## Information shown

········

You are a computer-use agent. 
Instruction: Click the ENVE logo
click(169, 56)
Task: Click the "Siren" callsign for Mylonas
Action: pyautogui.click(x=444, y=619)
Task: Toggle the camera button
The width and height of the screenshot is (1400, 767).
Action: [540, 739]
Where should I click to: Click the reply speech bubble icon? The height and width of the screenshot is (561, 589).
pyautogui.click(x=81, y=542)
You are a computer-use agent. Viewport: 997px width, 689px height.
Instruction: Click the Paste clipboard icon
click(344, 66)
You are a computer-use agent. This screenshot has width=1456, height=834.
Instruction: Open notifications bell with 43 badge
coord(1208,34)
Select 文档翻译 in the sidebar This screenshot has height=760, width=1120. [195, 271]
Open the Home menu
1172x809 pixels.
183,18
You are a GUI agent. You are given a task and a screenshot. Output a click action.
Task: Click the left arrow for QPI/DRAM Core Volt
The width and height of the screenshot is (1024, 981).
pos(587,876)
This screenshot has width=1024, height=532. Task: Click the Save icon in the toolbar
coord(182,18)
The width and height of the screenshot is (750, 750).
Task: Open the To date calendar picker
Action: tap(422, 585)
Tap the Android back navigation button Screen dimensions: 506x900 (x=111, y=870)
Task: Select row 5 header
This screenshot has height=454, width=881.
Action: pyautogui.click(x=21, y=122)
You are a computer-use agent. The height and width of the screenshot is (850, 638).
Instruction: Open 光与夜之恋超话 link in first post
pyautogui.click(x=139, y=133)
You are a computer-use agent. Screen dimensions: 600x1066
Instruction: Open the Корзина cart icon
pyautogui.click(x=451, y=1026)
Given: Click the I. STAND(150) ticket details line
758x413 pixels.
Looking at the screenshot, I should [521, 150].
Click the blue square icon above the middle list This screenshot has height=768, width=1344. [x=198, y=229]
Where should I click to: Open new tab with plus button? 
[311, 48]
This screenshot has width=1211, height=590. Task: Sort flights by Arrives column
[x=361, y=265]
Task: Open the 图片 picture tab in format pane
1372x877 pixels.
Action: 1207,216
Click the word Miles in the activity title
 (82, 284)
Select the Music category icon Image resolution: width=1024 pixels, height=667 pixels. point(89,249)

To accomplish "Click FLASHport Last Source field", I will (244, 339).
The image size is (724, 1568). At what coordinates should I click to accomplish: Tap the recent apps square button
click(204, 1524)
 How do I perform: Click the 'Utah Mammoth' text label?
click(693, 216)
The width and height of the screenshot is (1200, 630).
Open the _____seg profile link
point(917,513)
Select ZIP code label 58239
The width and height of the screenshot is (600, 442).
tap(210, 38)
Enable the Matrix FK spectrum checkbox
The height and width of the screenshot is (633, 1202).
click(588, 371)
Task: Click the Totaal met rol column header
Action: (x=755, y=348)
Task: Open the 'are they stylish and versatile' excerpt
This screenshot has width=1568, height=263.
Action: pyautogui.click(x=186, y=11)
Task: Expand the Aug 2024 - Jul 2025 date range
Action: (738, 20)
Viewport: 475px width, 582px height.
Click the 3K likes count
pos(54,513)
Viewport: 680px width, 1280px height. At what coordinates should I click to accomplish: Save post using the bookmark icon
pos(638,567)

········

## Exercise
Set down, word for word, only the lines running from the line with "Where should I click to: Open" to the last line of the listing above. Both of those lines belong in your answer.

## Written answer
Where should I click to: Open new tab with plus button? 
[311, 48]
This screenshot has width=1211, height=590. Task: Sort flights by Arrives column
[x=361, y=265]
Task: Open the 图片 picture tab in format pane
1372x877 pixels.
Action: 1207,216
Click the word Miles in the activity title
 (82, 284)
Select the Music category icon Image resolution: width=1024 pixels, height=667 pixels. point(89,249)

To accomplish "Click FLASHport Last Source field", I will (244, 339).
The image size is (724, 1568). At what coordinates should I click to accomplish: Tap the recent apps square button
click(204, 1524)
 How do I perform: Click the 'Utah Mammoth' text label?
click(693, 216)
The width and height of the screenshot is (1200, 630).
Open the _____seg profile link
point(917,513)
Select ZIP code label 58239
The width and height of the screenshot is (600, 442).
tap(210, 38)
Enable the Matrix FK spectrum checkbox
The height and width of the screenshot is (633, 1202).
click(588, 371)
Task: Click the Totaal met rol column header
Action: (x=755, y=348)
Task: Open the 'are they stylish and versatile' excerpt
This screenshot has width=1568, height=263.
Action: pyautogui.click(x=186, y=11)
Task: Expand the Aug 2024 - Jul 2025 date range
Action: (738, 20)
Viewport: 475px width, 582px height.
Click the 3K likes count
pos(54,513)
Viewport: 680px width, 1280px height. At what coordinates should I click to accomplish: Save post using the bookmark icon
pos(638,567)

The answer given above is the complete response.